Yes, there are projects where I am a mentor, helping to systematize business processes. But I do not intervene with work by my micromanagement.

LJ: What does an MBA mean to you? There are different opinions. Some people say that an MBA is useful when you have already your own experience because if you study at the very beginning of your career, it will harm you and set limitations.

Ya.M.: In general, I am very cautious about the modern education system. MBA courses may be different; we must remember this.

I had a goal to systematize both my knowledge and my experience — there was plenty of both. I wanted a systematic approach. And the MBA helped me with that. MBA course helped to look at many businesses from another perspective.


Therefore, I believe that an MBA is necessary. But you should take into account a number of conditions. The first one is the time when you do it. At the beginning of a career, when a person creates a business, I would agree, it is better not to go to study at such a school. It will set limitations. I think if I had had an MBA diploma in 2004 and had known everything I know now, I would hardly have taken the advance four years-long order.

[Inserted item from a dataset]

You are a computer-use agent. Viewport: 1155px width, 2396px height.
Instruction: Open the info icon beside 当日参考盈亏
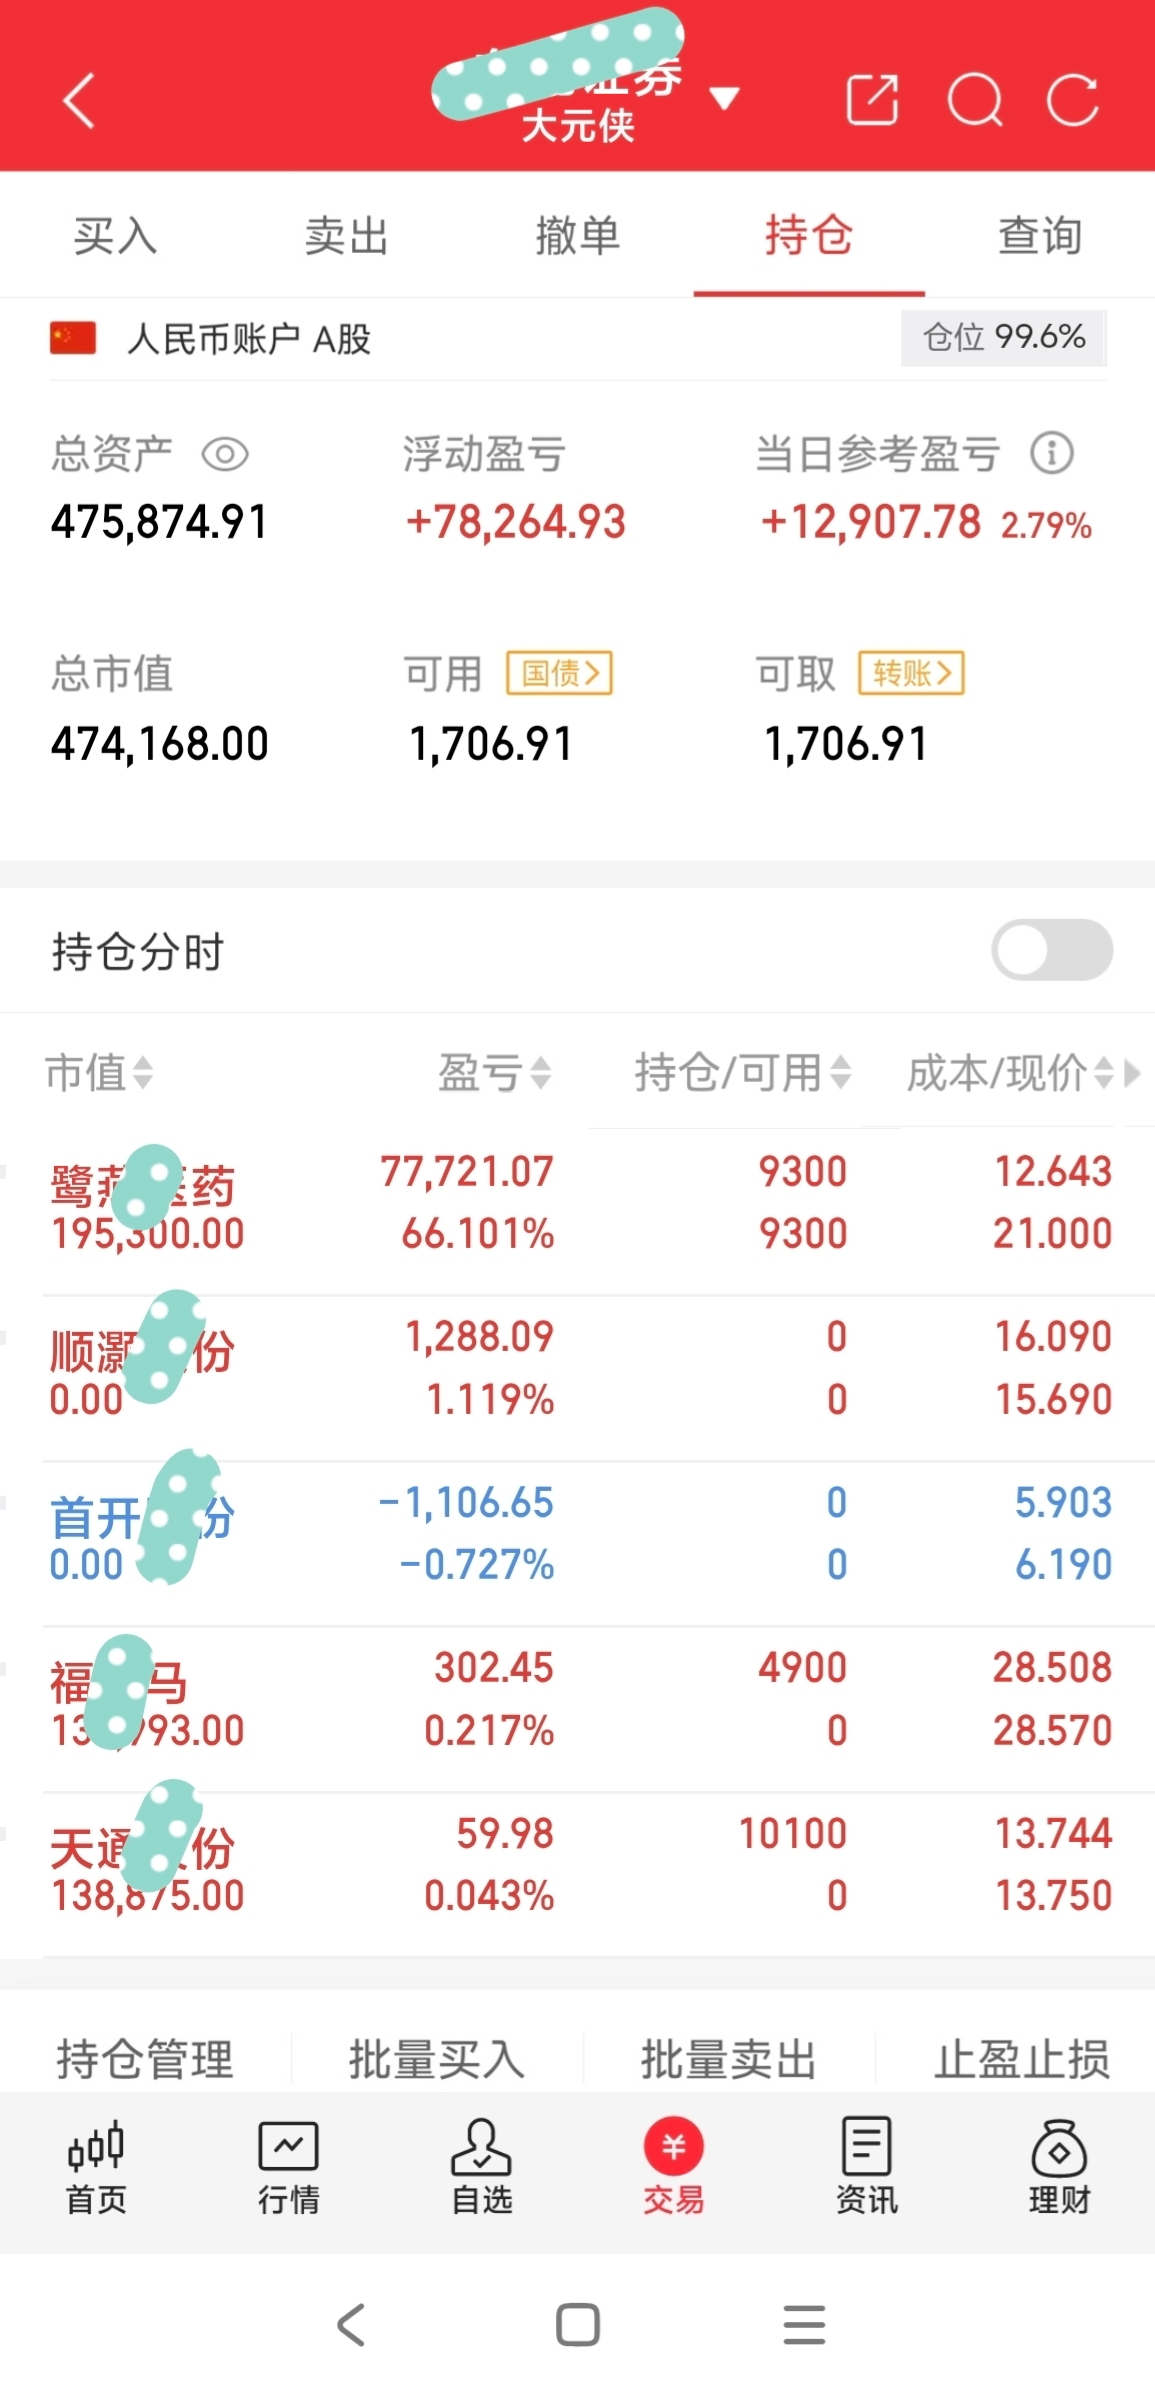1052,453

LJ: Recently, I was talking with Alexey Avramenko from Easy Pay. In the company, he gathered his university friends and classmates and at some point, this familiarity began to interfere with him. He understood that he could not fire them, and he could not make them work. Have you encountered similar problems?

Ya.M.: I have always hired employees regardless of an acquaintance. In the employees, I value primarily professionalism. Nevertheless, for several years now my university groupmate has been working with me as a partner. From the first days, my brother works in the company. And for me, it is not a hindrance, but a treasure.

You completely trust your close people, and for me the degree of trust between top managers is important. The degree of frankness. I always tell what we do, why and how. That is, I spend a lot of time in conversations with them.

Now, of course, we understand each other at a half-word, «half-SMS». Therefore, on the contrary, I believe that close people are one of the secrets of the success of our agency.


LJ: As for multitasking, how do you handle it? Do you meditate like comrades from the Ukrainian office of Deloitte? They even have a sign on the third floor “Meditation at 3.30 pm”.

Ya.M.: I am hard to be surprised because I had many time management and organization training courses.

As an organizer of events with mad multi-tasking, I had to come up with a certain system. And I designed it. My task filtering system is similar to a well-known GTD (Getting Things Done) method.

One of its principles is to remove the “mental chewing gum” from your mind and write it down on paper to free your mind for more global, interesting tasks. All trifles should go to notebooks organized in a certain way. For me, it has long since being a skill.

And yes, I also do meditation. 20 minutes a day, I devote to transcendental meditation, which helps me to raise energy to a new level and put my mind in order. Multitasking takes off your energy; you need to remember this.